Data entries
◆ ◆ ◆

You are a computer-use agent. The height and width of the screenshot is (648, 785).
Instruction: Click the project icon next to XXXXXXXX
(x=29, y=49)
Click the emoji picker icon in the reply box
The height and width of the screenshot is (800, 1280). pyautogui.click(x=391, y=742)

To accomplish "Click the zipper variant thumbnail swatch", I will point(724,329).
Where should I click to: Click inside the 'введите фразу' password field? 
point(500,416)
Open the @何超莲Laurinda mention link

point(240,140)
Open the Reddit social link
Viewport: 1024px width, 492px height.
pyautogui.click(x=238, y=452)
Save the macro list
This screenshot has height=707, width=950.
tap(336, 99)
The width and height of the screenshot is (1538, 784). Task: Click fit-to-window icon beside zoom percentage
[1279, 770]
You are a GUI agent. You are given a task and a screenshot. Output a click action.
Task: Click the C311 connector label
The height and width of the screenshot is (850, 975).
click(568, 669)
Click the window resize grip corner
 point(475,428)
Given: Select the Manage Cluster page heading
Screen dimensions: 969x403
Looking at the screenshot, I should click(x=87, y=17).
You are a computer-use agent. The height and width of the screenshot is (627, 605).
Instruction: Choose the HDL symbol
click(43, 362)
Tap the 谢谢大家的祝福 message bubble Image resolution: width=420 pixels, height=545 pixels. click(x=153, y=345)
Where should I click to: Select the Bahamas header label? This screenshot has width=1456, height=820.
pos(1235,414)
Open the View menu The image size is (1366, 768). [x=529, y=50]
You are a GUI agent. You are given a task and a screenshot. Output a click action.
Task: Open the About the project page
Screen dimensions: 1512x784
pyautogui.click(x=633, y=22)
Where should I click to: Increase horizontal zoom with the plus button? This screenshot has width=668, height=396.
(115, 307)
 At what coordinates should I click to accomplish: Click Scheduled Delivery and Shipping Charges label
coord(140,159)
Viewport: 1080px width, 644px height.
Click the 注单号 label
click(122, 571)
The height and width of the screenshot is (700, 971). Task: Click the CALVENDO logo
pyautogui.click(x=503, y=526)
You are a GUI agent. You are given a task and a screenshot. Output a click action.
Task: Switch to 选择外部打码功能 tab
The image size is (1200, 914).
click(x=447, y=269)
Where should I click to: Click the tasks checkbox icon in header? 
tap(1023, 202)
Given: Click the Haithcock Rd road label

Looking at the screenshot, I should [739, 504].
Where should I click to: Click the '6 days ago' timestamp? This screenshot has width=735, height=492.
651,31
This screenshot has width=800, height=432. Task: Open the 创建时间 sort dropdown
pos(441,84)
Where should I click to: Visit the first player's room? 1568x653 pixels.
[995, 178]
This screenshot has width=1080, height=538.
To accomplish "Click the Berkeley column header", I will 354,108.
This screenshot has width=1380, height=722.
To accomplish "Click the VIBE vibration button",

◆ ◆ ◆

About this exercise: Retype all of the data shown above, word for word.

Output for this exercise:
You are a computer-use agent. The height and width of the screenshot is (648, 785).
Instruction: Click the project icon next to XXXXXXXX
(x=29, y=49)
Click the emoji picker icon in the reply box
The height and width of the screenshot is (800, 1280). pyautogui.click(x=391, y=742)

To accomplish "Click the zipper variant thumbnail swatch", I will point(724,329).
Where should I click to: Click inside the 'введите фразу' password field? 
point(500,416)
Open the @何超莲Laurinda mention link

point(240,140)
Open the Reddit social link
Viewport: 1024px width, 492px height.
pyautogui.click(x=238, y=452)
Save the macro list
This screenshot has height=707, width=950.
tap(336, 99)
The width and height of the screenshot is (1538, 784). Task: Click fit-to-window icon beside zoom percentage
[1279, 770]
You are a GUI agent. You are given a task and a screenshot. Output a click action.
Task: Click the C311 connector label
The height and width of the screenshot is (850, 975).
click(568, 669)
Click the window resize grip corner
 point(475,428)
Given: Select the Manage Cluster page heading
Screen dimensions: 969x403
Looking at the screenshot, I should click(x=87, y=17).
You are a computer-use agent. The height and width of the screenshot is (627, 605).
Instruction: Choose the HDL symbol
click(43, 362)
Tap the 谢谢大家的祝福 message bubble Image resolution: width=420 pixels, height=545 pixels. click(x=153, y=345)
Where should I click to: Select the Bahamas header label? This screenshot has width=1456, height=820.
pos(1235,414)
Open the View menu The image size is (1366, 768). [x=529, y=50]
You are a GUI agent. You are given a task and a screenshot. Output a click action.
Task: Open the About the project page
Screen dimensions: 1512x784
pyautogui.click(x=633, y=22)
Where should I click to: Increase horizontal zoom with the plus button? This screenshot has width=668, height=396.
(115, 307)
 At what coordinates should I click to accomplish: Click Scheduled Delivery and Shipping Charges label
coord(140,159)
Viewport: 1080px width, 644px height.
Click the 注单号 label
click(122, 571)
The height and width of the screenshot is (700, 971). Task: Click the CALVENDO logo
pyautogui.click(x=503, y=526)
You are a GUI agent. You are given a task and a screenshot. Output a click action.
Task: Switch to 选择外部打码功能 tab
The image size is (1200, 914).
click(x=447, y=269)
Where should I click to: Click the tasks checkbox icon in header? 
tap(1023, 202)
Given: Click the Haithcock Rd road label

Looking at the screenshot, I should [739, 504].
Where should I click to: Click the '6 days ago' timestamp? This screenshot has width=735, height=492.
651,31
This screenshot has width=800, height=432. Task: Open the 创建时间 sort dropdown
pos(441,84)
Where should I click to: Visit the first player's room? 1568x653 pixels.
[995, 178]
This screenshot has width=1080, height=538.
To accomplish "Click the Berkeley column header", I will 354,108.
This screenshot has width=1380, height=722.
To accomplish "Click the VIBE vibration button",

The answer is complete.